Though Phillips and Reed are best known in the campaign consulting world for engineering the dual victories of Sen. Saxby Chambliss (R-GA) and Republican Gov. Sonnie Perdue in Georgia (by associating images of Osama bin Laden with the incumbent Democratic senator), the pair can also be credited with the most below the belt tactics ever seen in modern Republican primaries. The duo “spearheaded” the telemarketing and direct mail efforts for George Bush against John McCain in the 2000 primaries. It is widely believed that Century Strategies executed the mass mailers and robo-calls which accused McCain of fathering an illegitimate child with a black woman, using the image of McCain’s adopted daughter from Bangladesh.

Phillips’ brass knuckled hits on fellow Republicans almost prevented the only Jewish Congressman in the GOP caucus from ever being elected. Phillips set up a 527 called “The Faith and Family Alliance,” a group supposedly designed to support conservative and Christian causes. But like his other front groups, Phillips used the Family Alliance to simply slime his political opponents with an organization that appeared to represent a grassroots community. The Richmond Times Dispatch reported that Phillips was hired by State Sen. Stephen Martin to manage his direct mail campaign against State Del. Eric Cantor in the 2000 Republican primary for the Congressional seat being vacated by Rep. Tom Bliley (R-VA). Phillips used his Family Alliance to blast robo-calls and mass mailers claiming Cantor did not represent “Virginia values” and that his opponent was the “only Christian in the contest.”

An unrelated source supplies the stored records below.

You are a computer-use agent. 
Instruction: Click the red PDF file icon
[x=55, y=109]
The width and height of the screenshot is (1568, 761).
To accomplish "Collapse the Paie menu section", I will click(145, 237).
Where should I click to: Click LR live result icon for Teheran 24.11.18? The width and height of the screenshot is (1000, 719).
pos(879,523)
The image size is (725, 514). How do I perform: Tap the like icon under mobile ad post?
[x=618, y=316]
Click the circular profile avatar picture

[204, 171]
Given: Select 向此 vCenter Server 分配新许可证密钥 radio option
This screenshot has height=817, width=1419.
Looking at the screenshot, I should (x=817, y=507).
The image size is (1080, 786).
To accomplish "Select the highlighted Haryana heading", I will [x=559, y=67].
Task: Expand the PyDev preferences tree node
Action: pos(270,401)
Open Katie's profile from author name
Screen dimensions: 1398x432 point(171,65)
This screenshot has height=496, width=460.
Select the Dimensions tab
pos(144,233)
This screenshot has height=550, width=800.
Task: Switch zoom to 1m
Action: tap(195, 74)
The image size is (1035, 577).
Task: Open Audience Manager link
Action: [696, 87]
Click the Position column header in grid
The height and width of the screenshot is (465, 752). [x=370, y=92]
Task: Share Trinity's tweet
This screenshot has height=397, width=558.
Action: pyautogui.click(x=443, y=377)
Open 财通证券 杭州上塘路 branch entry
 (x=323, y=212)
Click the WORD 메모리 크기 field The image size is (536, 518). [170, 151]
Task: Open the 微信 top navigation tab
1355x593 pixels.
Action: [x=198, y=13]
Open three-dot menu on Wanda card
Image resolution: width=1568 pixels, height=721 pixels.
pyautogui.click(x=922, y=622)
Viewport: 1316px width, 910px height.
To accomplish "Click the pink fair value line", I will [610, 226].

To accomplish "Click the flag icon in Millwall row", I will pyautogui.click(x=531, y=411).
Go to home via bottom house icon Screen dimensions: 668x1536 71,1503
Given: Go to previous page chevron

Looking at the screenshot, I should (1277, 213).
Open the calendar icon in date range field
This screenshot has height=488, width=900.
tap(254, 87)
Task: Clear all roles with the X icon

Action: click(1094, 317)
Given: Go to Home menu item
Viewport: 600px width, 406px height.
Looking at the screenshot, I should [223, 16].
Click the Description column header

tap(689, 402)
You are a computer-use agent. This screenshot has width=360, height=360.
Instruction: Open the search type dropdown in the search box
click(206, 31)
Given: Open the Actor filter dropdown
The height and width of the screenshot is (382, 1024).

Larry Sabato, a political analyst and the director of University of Virginia’s Center for Politics, noted:
A despicable, underground campaign that was unquestionably anti-Semitic nearly beat Cantor in the GOP primary for U.S. House to succeed Tom Bliley in June 2000. Cantor had been heavily favored over state Sen. Steve Martin, but in the end he won by a couple hundred votes. Now the national and state GOP appears grateful for its lone Jewish House member — but the Republican base and some Christian groups almost insured his defeat. I’m amazed that Democrats and even Republicans haven’t raised this matter.
Indeed, after the Phillips’ anti-Semitic attacks, Cantor went from being high in the polls to barely winning the primary by a mere 264 votes. Phillips still holds rallies – under the umbrella of AFP – to boost his old client Sen. Martin.

Phillips managed to escape most of the controversy that eventually embroiled his partners Reed and Abramoff. Working under the slush fund provided by oil baron David Koch – with a salary approaching $300,000 a year and at least a $7 million annual budget – Phillips continues to lead AFP in building front group after front group to advance his radical right wing agenda.